## Page extract:
>> start
Radian – Stak [Thrill Jockey/Bandcamp]
Radian – Jet [Thrill Jockey/Bandcamp]
Radian – Cold Suns [Thrill Jockey/Bandcamp]
Austrian experimental trio Radian have been around even longer than Utility Fog, maintaining a remarkable consistency across 2½ decades. Martins Brandlmayr and Siewert, on drums and guitars respectively, both also contribute electronics, and both are known for their connections with the Viennese glitch and experimental scenes (Siewert a long time ago replaced Stefan Németh, also central to that musical world). They’re joined by John Norman on bass, so the band technically has a guitar/bass/drums lineup, and it’s no surprise that they’ve been connected with Chicago’s Thrill Jockey for much of their existence. They play a European form of Chicago-style postrock, with jazzy, muscular drumming next to glitchy rhythmic cut-ups, guitars coexisting with sweeping machine drones, real instrumental performances underpinning electronic abstraction. New album Distorted Rooms – coming 7 years after their last – leans towards their more abstract side, but snaps you back into focus with surprising guitar riffing or krautrocky acoustic drums. It’s always a pleasure to be reminded how quietly influential this long-lived group have been (on me at least!)

Zoltan Fecso – Feast Terrain [Oxtail Recordings/Bandcamp]
Bringing the glitches home, Naarm/Melbourne experimental ambient musician Zoltan Fecso has a new album out on Oxtail Recordings. Other Air is a little different from the earlier works I’ve heard of Zoltan’s, often built from ingenious real-time sampling & manipulation of guitar sounds. Here we have field recordings, synths and chittering textures inspired by a month-long stay on Yuin Land in southern New South Wales. This is beautiful stuff, made for deep listening on headphones.
>> end
## Written instruction 1:
Set down, without any alteration, the lines of the listing running from the line that contains "Where should I click to: Expand" through the final line of the listing, both ends included.
The album reviews above and the listing after them are independent of each other.

[Records for locating described items]
>> start
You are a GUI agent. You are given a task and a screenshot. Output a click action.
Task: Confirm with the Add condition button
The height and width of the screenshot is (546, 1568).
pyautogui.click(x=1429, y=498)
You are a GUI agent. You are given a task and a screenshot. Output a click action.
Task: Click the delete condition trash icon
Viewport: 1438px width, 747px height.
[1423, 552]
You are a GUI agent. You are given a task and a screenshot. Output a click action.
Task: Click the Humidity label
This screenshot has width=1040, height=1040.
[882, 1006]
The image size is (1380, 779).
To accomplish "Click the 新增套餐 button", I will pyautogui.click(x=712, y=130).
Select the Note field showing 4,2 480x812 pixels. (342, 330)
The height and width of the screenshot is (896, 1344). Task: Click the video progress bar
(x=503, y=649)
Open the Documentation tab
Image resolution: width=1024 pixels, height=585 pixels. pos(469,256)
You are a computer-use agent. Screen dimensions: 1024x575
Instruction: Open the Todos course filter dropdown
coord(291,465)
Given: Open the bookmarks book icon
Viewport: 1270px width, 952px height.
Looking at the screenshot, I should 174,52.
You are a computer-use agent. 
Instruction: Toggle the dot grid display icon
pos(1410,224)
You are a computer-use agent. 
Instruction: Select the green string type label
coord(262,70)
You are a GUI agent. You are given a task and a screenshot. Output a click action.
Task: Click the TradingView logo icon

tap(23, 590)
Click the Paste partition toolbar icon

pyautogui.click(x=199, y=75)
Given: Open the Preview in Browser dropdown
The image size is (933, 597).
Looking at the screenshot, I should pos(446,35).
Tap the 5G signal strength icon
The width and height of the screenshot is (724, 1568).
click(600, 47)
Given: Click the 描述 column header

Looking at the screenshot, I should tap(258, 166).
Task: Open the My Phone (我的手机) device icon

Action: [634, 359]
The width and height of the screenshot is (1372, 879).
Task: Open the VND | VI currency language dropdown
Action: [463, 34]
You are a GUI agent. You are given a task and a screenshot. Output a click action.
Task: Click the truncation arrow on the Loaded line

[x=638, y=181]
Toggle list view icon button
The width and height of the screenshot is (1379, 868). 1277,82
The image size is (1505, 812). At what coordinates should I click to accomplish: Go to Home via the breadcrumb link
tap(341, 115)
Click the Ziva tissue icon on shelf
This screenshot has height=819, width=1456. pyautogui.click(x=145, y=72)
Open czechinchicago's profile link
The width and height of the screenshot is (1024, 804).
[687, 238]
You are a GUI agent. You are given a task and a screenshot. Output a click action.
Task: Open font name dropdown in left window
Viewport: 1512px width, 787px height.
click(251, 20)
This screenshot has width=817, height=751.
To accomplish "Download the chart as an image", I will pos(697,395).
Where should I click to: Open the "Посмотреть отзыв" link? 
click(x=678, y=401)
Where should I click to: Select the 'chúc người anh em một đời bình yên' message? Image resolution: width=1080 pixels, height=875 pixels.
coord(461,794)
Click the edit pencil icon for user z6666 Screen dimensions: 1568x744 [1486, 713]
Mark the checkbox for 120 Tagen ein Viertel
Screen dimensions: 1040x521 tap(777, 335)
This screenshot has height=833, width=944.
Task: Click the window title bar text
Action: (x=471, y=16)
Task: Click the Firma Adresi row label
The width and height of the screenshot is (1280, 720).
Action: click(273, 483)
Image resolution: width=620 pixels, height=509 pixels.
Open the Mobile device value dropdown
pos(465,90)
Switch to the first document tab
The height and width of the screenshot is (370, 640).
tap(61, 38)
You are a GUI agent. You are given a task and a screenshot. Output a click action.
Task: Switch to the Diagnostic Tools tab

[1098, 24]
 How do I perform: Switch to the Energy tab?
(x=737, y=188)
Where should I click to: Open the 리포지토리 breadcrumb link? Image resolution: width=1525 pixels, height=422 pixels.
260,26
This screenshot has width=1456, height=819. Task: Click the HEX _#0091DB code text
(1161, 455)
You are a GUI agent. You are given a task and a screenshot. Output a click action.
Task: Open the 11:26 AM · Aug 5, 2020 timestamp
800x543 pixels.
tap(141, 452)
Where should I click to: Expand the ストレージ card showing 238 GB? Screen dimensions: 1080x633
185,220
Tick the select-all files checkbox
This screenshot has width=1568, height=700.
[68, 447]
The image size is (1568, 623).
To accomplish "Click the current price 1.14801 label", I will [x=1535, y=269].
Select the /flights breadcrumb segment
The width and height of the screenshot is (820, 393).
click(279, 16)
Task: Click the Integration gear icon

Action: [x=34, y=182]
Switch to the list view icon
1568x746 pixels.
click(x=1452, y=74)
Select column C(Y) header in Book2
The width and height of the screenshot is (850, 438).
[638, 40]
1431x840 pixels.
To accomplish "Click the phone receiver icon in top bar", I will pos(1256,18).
>> end
## Written instruction 2:
From the album reviews, extract the passage between "Zoltan Fecso –" and "listening on headphones.", inclusive, copying it verbatim.

## Task result 1:
Where should I click to: Expand the ストレージ card showing 238 GB? Screen dimensions: 1080x633
185,220
Tick the select-all files checkbox
This screenshot has width=1568, height=700.
[68, 447]
The image size is (1568, 623).
To accomplish "Click the current price 1.14801 label", I will [x=1535, y=269].
Select the /flights breadcrumb segment
The width and height of the screenshot is (820, 393).
click(279, 16)
Task: Click the Integration gear icon

Action: [x=34, y=182]
Switch to the list view icon
1568x746 pixels.
click(x=1452, y=74)
Select column C(Y) header in Book2
The width and height of the screenshot is (850, 438).
[638, 40]
1431x840 pixels.
To accomplish "Click the phone receiver icon in top bar", I will pos(1256,18).

## Task result 2:
Zoltan Fecso – Feast Terrain [Oxtail Recordings/Bandcamp]
Bringing the glitches home, Naarm/Melbourne experimental ambient musician Zoltan Fecso has a new album out on Oxtail Recordings. Other Air is a little different from the earlier works I’ve heard of Zoltan’s, often built from ingenious real-time sampling & manipulation of guitar sounds. Here we have field recordings, synths and chittering textures inspired by a month-long stay on Yuin Land in southern New South Wales. This is beautiful stuff, made for deep listening on headphones.